UBS has issued a new price target for Shanghai MicroPort MedBot Group (2252:HK), reducing it to HK$9.50 from the previous HK$20.00, while still recommending the stock as a Buy.
The adjustment follows the company's H124 financial report, which showed a significant 108.5% year-over-year increase in revenue to Rmb99.2 million. Additionally, the firm's net losses decreased by 49% year-over-year to Rmb280 million.
The company's domestic revenue saw a 65% year-over-year increase, but UBS anticipates potential challenges ahead. Concerns include the ongoing effects of an anti-corruption campaign slowing down the bidding process and the deferment of tenders due to uncertainties regarding equipment renewal programs. These factors may affect the company's new order flow in China in the second half of 2024.
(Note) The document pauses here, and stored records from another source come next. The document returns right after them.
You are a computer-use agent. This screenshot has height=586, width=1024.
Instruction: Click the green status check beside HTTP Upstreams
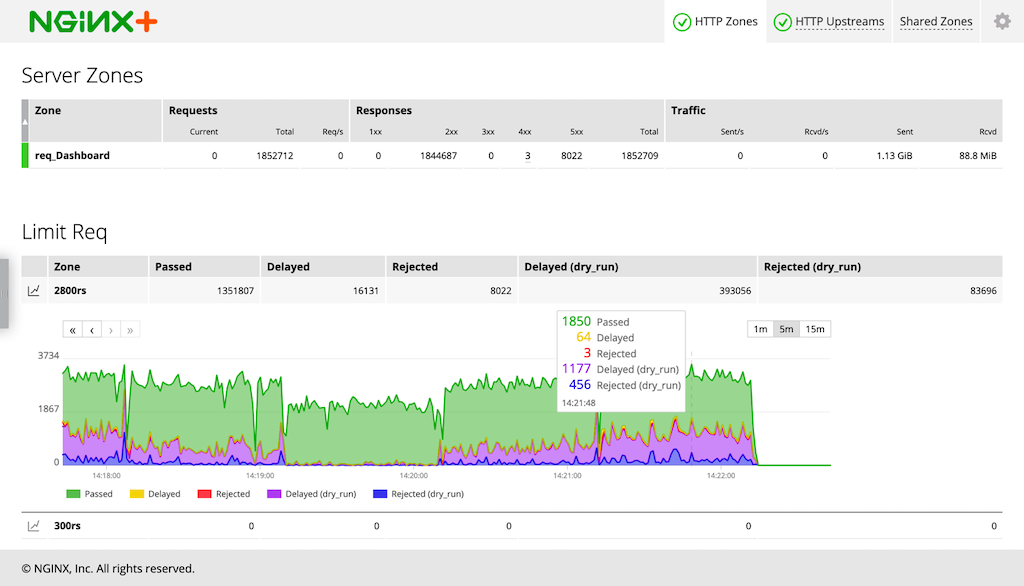(x=782, y=22)
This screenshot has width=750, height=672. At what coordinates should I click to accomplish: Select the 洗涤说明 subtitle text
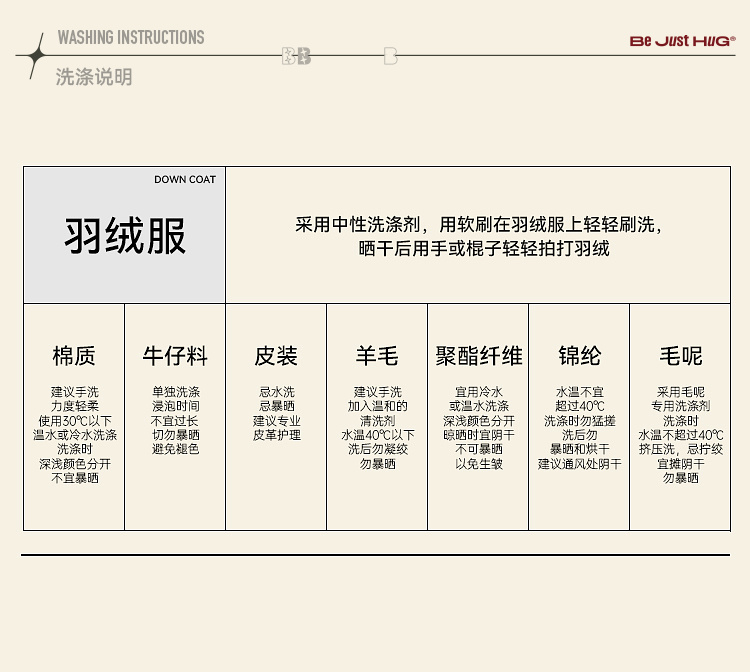coord(94,77)
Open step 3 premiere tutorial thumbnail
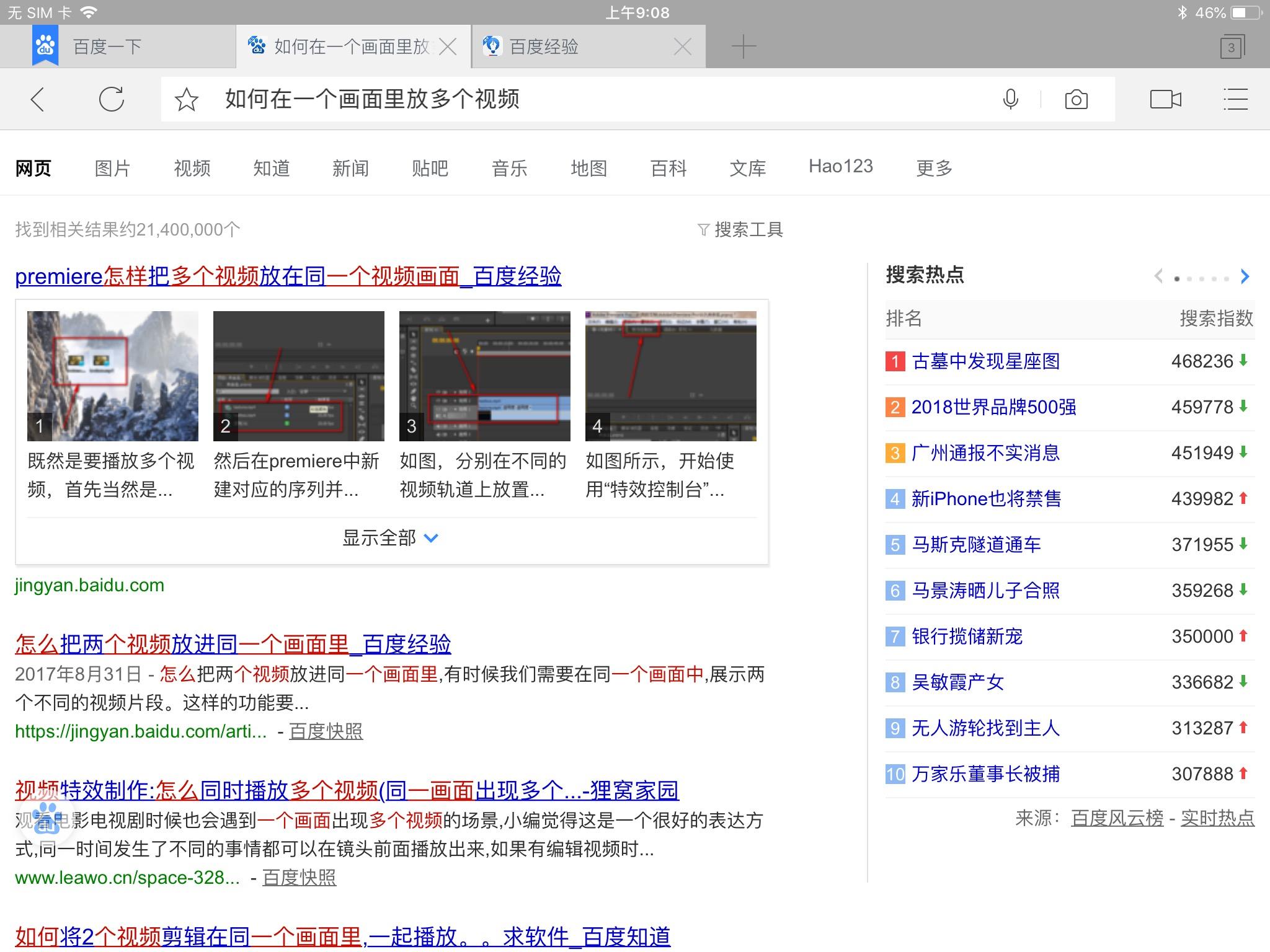The width and height of the screenshot is (1270, 952). (x=484, y=376)
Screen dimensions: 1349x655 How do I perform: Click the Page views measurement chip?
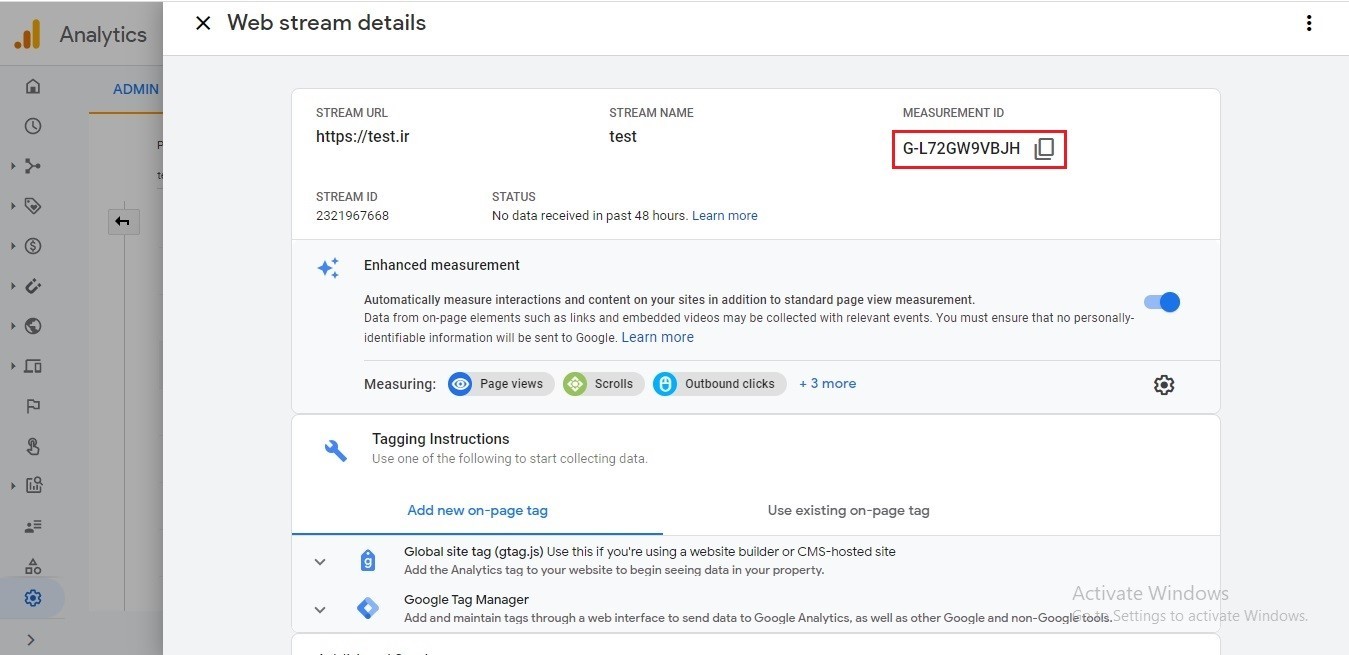(501, 384)
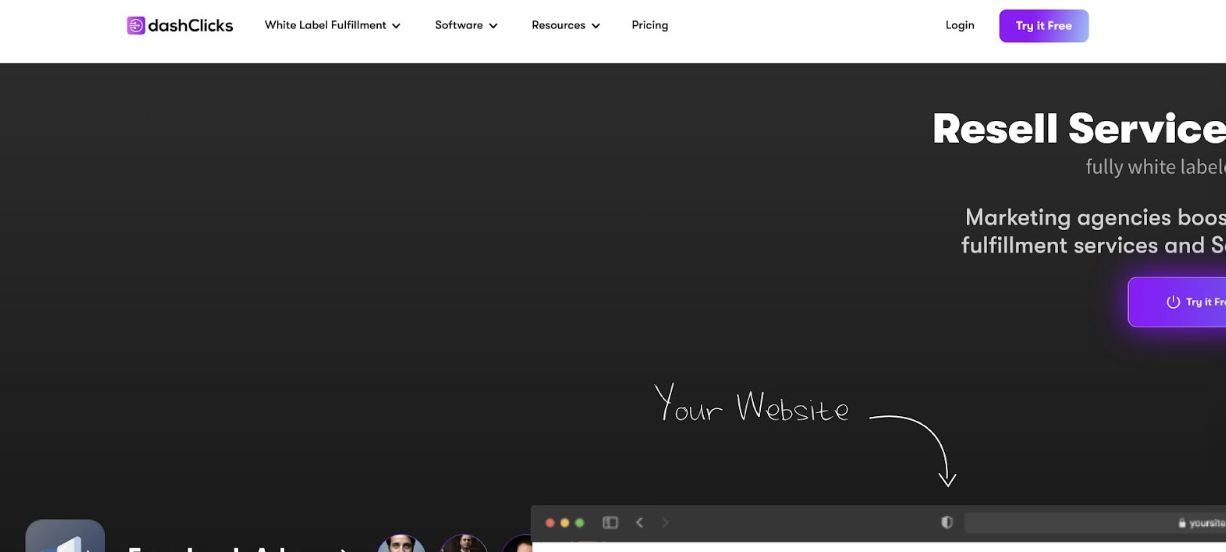Open the Software menu
1226x552 pixels.
tap(466, 26)
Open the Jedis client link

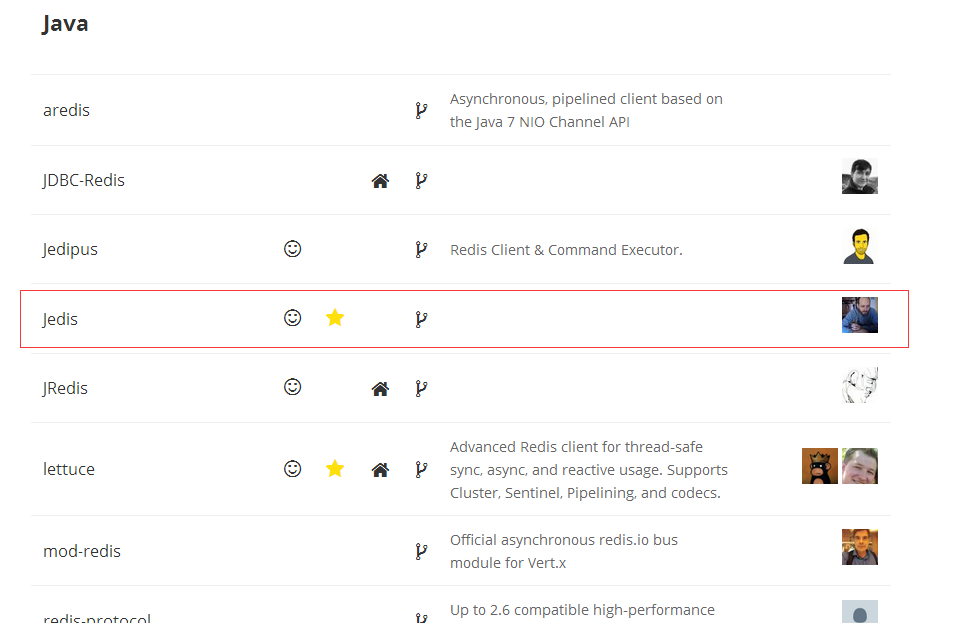point(60,319)
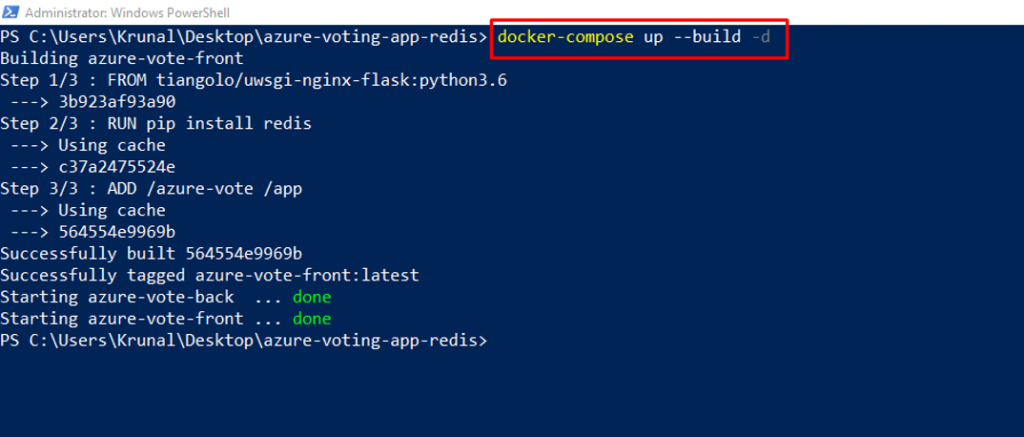Click the green 'done' after azure-vote-front
The height and width of the screenshot is (437, 1024).
point(312,319)
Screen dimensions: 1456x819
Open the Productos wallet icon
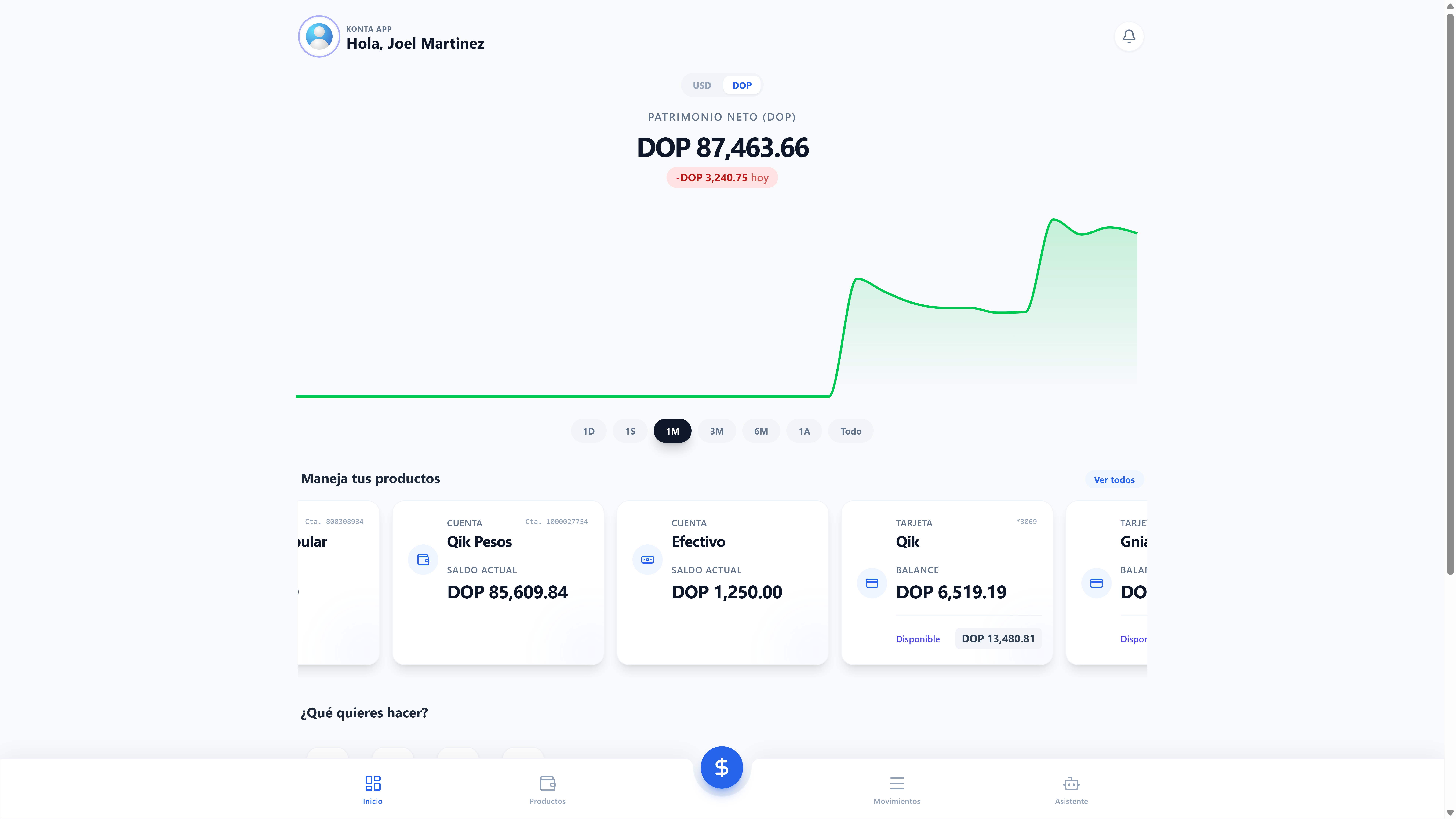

Despite these domestic market challenges, UBS notes that Shanghai MicroPort MedBot Group has maintained a leading position in the domestic market. However, there are lingering uncertainties that could continue to affect its performance.
Additionally, the company may face increased competition in the future from other domestic companies and localized multinational corporation products.
On a positive note, the company's international revenue demonstrated robust growth in the first half of 2024, surging by 293% year-over-year. The success was particularly evident in sales across both developed markets and countries involved in the Belt and Road Initiative (BRI), indicating promising potential for further expansion abroad.